• [TASK DIRECTIONS]:
Please copy out each line of the entries in which "will" appears.

——

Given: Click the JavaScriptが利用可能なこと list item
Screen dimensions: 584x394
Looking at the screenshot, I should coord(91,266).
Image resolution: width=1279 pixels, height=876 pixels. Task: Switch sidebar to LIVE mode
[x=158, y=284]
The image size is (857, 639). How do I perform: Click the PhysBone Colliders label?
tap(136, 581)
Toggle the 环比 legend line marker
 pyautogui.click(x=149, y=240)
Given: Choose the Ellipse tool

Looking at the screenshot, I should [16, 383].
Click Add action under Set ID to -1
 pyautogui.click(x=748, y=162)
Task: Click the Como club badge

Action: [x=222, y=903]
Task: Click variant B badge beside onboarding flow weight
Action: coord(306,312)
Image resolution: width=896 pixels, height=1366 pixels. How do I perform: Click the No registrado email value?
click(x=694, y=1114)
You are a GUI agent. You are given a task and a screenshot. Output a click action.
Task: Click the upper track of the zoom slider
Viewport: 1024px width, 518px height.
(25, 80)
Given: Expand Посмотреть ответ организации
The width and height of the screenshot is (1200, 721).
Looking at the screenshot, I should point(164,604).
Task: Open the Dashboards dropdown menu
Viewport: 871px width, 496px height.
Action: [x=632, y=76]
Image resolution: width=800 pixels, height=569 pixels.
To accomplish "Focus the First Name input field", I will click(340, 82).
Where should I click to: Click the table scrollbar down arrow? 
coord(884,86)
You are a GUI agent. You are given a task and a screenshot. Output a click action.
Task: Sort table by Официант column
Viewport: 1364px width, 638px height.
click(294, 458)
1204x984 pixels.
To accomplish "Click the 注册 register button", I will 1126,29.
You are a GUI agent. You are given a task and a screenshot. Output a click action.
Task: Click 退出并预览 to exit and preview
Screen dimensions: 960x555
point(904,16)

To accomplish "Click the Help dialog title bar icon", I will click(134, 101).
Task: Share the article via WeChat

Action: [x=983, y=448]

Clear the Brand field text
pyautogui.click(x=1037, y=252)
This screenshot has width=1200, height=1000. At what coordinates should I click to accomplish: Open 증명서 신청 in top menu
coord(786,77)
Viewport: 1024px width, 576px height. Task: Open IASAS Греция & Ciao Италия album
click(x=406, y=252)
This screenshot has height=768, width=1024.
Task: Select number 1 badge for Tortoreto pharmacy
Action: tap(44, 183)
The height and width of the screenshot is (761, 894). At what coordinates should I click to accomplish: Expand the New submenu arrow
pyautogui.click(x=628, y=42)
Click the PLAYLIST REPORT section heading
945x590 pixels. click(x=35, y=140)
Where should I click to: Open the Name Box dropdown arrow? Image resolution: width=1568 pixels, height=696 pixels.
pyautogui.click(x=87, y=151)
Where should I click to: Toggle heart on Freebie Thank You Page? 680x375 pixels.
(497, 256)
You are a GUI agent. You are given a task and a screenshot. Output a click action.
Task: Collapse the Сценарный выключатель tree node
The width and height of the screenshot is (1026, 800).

——

• [EXERCISE RESPONSE]:
To accomplish "Focus the First Name input field", I will click(340, 82).
To accomplish "Click the 注册 register button", I will 1126,29.
To accomplish "Click the Help dialog title bar icon", I will click(134, 101).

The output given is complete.